Segment Start: Dataset

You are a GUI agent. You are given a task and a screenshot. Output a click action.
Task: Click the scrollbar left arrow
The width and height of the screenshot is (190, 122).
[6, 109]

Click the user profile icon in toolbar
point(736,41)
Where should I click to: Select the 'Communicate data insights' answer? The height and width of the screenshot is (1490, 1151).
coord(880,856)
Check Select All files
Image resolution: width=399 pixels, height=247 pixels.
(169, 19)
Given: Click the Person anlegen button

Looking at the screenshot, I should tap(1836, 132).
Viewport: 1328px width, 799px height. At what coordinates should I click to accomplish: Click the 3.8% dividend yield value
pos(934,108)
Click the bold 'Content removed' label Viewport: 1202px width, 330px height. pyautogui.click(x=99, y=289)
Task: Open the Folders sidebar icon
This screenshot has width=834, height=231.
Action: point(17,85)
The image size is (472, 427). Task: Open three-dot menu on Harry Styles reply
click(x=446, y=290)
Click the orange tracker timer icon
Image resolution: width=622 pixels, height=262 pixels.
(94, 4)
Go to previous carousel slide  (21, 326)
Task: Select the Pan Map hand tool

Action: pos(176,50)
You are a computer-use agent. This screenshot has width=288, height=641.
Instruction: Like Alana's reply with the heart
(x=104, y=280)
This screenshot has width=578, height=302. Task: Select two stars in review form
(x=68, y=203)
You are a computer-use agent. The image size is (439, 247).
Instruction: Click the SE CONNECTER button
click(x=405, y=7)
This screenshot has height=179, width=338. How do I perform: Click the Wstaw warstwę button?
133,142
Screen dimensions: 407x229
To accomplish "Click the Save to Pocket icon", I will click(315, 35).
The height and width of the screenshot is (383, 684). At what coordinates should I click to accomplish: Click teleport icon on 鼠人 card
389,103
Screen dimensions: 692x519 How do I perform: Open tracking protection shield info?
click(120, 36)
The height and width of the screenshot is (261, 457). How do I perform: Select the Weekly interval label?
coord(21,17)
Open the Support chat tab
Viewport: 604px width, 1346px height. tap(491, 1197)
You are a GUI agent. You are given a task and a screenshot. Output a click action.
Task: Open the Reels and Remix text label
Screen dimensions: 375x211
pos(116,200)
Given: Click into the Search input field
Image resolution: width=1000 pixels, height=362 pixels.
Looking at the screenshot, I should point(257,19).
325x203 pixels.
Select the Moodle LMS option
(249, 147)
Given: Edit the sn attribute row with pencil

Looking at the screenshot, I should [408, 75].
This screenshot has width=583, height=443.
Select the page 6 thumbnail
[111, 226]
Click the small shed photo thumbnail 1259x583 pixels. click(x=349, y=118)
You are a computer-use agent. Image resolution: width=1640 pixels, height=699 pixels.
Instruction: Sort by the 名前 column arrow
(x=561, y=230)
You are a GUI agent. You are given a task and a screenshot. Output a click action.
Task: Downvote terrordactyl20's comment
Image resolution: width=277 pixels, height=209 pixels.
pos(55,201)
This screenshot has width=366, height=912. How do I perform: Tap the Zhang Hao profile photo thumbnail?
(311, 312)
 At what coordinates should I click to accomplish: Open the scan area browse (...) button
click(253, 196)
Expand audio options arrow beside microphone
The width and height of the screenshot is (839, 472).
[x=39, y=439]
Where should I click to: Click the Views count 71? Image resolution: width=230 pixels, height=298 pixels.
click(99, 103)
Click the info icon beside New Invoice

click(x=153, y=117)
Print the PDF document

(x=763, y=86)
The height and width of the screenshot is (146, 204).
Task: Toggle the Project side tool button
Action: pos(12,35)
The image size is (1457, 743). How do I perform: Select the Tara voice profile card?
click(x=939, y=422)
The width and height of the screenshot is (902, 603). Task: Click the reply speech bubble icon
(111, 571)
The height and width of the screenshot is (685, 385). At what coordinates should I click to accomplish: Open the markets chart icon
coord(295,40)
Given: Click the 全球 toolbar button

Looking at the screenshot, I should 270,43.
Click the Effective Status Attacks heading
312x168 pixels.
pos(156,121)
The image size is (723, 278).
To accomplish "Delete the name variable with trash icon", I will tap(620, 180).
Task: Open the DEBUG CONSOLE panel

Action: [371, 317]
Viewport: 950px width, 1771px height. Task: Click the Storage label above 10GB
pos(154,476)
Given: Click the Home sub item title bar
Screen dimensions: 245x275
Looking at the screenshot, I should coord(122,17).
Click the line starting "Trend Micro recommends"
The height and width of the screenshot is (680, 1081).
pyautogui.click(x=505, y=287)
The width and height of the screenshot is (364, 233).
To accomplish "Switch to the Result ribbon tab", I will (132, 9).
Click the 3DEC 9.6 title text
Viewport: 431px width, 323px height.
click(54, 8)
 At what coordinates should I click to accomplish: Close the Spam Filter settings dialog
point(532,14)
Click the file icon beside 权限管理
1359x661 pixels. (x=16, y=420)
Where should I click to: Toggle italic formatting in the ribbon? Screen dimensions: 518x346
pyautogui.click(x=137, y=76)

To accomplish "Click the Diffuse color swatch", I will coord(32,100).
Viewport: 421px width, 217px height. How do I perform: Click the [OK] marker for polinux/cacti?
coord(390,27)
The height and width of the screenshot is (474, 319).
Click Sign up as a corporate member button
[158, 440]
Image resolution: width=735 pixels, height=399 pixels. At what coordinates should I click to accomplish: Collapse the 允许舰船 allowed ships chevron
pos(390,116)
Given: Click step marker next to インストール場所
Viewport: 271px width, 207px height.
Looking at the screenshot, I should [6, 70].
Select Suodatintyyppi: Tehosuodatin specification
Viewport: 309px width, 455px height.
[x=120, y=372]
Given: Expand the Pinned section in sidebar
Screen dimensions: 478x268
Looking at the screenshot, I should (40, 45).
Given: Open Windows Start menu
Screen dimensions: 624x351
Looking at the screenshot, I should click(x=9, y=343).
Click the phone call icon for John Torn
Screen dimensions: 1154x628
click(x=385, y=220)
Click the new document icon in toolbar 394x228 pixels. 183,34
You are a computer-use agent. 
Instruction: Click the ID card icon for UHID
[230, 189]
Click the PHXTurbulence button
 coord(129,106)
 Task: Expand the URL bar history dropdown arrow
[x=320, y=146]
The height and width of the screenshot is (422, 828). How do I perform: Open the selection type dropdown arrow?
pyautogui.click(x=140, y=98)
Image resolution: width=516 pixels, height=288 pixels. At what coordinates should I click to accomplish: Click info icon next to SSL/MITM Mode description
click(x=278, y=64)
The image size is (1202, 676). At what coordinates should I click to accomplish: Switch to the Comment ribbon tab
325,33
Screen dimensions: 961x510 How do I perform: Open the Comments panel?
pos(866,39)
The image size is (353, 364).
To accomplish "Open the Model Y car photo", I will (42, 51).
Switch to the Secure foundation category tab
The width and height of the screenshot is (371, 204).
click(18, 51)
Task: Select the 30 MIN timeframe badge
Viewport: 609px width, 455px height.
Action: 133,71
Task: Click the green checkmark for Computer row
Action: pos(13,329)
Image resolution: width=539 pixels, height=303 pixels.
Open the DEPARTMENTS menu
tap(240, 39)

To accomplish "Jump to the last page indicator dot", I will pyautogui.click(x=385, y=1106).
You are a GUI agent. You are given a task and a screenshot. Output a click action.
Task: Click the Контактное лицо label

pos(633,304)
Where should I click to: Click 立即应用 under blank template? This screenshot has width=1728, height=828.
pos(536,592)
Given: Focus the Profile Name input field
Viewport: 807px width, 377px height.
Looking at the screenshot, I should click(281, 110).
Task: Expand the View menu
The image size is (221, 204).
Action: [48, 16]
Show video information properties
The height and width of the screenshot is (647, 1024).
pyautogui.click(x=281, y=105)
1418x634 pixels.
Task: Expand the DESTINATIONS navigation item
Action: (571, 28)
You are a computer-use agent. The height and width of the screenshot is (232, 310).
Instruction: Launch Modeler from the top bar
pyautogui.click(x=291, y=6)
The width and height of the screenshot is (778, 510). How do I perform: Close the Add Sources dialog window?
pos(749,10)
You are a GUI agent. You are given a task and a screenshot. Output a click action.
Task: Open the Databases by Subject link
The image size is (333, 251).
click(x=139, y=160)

Segment End: Dataset

» The problem
Each line, from the one that holds "Open the DEPARTMENTS menu" through the last line of the entries, must be repeated exactly. Leave out everything else.

» Written reply
Open the DEPARTMENTS menu
tap(240, 39)

To accomplish "Jump to the last page indicator dot", I will pyautogui.click(x=385, y=1106).
You are a GUI agent. You are given a task and a screenshot. Output a click action.
Task: Click the Контактное лицо label

pos(633,304)
Where should I click to: Click 立即应用 under blank template? This screenshot has width=1728, height=828.
pos(536,592)
Given: Focus the Profile Name input field
Viewport: 807px width, 377px height.
Looking at the screenshot, I should click(281, 110).
Task: Expand the View menu
The image size is (221, 204).
Action: [48, 16]
Show video information properties
The height and width of the screenshot is (647, 1024).
pyautogui.click(x=281, y=105)
1418x634 pixels.
Task: Expand the DESTINATIONS navigation item
Action: (571, 28)
You are a computer-use agent. The height and width of the screenshot is (232, 310).
Instruction: Launch Modeler from the top bar
pyautogui.click(x=291, y=6)
The width and height of the screenshot is (778, 510). How do I perform: Close the Add Sources dialog window?
pos(749,10)
You are a GUI agent. You are given a task and a screenshot. Output a click action.
Task: Open the Databases by Subject link
The image size is (333, 251).
click(x=139, y=160)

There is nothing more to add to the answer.